In yesterday’s unusual Sunday Evening Post I talked a lot about God’s Will and what that means for writers. Even if you aren’t a Christian, the chances are that you’ve been infected–just as many Christians have–by Americitis. And Americitis is a huge problem for most of us.
I’ve only been around since 1970, so any knowledge I have of times before then comes from books and anecdotes. I admit I’m not an expert on life before 1980. But the 1980s and their peculiar zeitgeist seem to have given our Western Hemisphere society this idea that success in life is only measured by two factors: money and fame. If you have one or the other, you’ve been a successful human being. If you have both, you walk the earth like a giant. Without either, you are perceived by many as having been worthless in your time here. In the 1990s and early 2000s, Oprah and others provided a sort of third path and gave people the idea that having children was also a marker for your personal success. So there are a lot of people who find ego refuge and self-respect in the idea that although they are not wealthy and have no measure of fame they have succeeded because they have had children.
I suppose the “have children” thing comes as close to an antidote for Americitis as anything else. Or it did until it was twisted by Americitis and the ego refuge became something different. Having children isn’t enough anymore. You have to have Gifted Children who become wealthy or famous. It’s like you get a little do-over there. And until they grow into gifted genius dot-com millionaires they must have the nicest clothes and cribs and toys. If your five year old does not have an iPad, you are sailing perilously close to the winds of failure.
That’s Americitis. This inability to value humans for their humanity is a problem. When it comes to writers there is only value if you’ve been published. Well, that used to be the threshold. Now the bar has been raised. You have to be published by A Big Publishing House, your book must be a best-seller and you must have more than one best-selling book. Until then you aren’t successful–some would even say you aren’t a writer.
I’ve been a call center agent who verified credit cards in a fraud prevention unit. I’ve worked the Membership Desk at a Sam’s Club. I was a travel agent, a computer programmer for a travel agency, and a freelance researcher for business startups. I was a Marketing Assistant, a Catalog Coordinator, a Licensing Coordinator. I was a freelance desktop publisher and graphic designer for print marketing. These were all jobs that were fun at times, a drag at other times. Some paid well, others did not.

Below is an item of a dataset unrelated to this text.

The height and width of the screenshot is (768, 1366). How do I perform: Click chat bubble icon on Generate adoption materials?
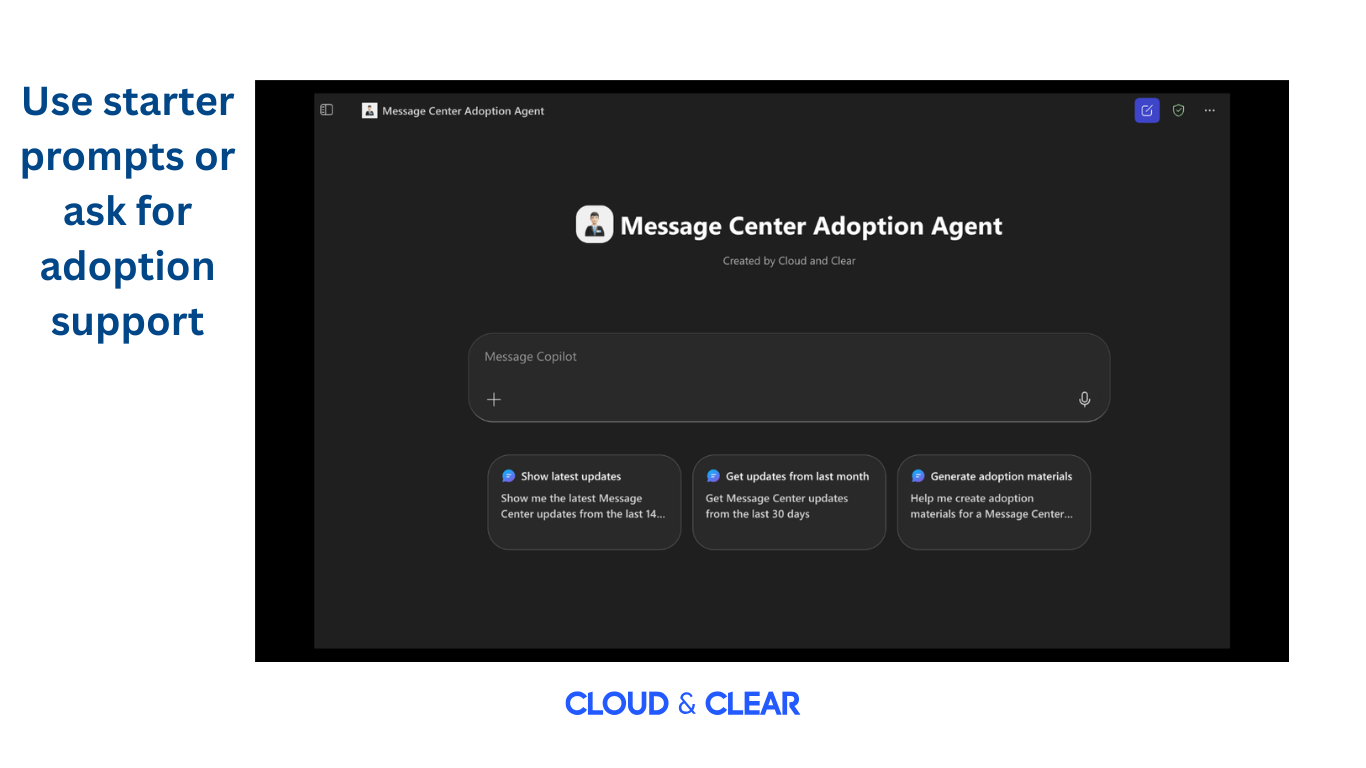[918, 476]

I’m still actually owed money from the freelance gigs, but I figure I’ll never see it and chalk it up to lessons learned.
There are a lot of lessons learned from having those less-than-glamourous but necessary types of work. I’ve met many people, most of whom are wonderful, others of who are annoying but all of whom have made me a better person. I’ve learned to not think of myself first all the time. I’ve learned to value people of different faiths, different politics, different sexualities. I’ve learned so much about how to see the world with Holy Spirit eyes instead of eyes blinded by Americitis. I’m not all the way there yet, but I’ve come a long way and it’s thanks to being willing to do the work where God placed me.




I don’t know if it’s Americitis, or if it’s my personal neurosis, but I’ve always been a little too obsessed with success. Or perhaps mine is an entirely different story trope, created by too many movies in which the underdog always wins in the end. The truth is rather more banal. The underdog generally doesn’t win–she might find satisfaction in a life well-lived and a shifting of priorities, but she generally doesn’t win in the world of fame and fortune. In any case, I tend to beat myself up over my perceived failures, and as I was struggling through some math problems the other day, I found myself sinking into a new sort of despondency. I’ve failed at the writing gig! Now I’m going to fail at my second career path! Usually when I get like this, I can’t rise above the voices in my head. But for some reason, I suddenly felt light and buoyant. Honestly, I was struggling in my self-taught math work for which I had never taken a class. Ever. And why should it matter if I have to take my degree one step at a time instead of skipping the classes I don’t want to take? And why should I still be beating myself up over writing? No more Americitis, or whatever you want to call it! Life is too short, and I have a few good books to self-publish, as well as many other interesting things to do. I have an accordion, for heaven’s sake. Why should I be unhappy?
We all have an impact in this world. I strive to view success as a measure of whether, when I die, my impact has been a net benefit or a net cost. If, when I am gone, the world is even a little bit better of a place for having had me in it, then I will count my life as having been a success.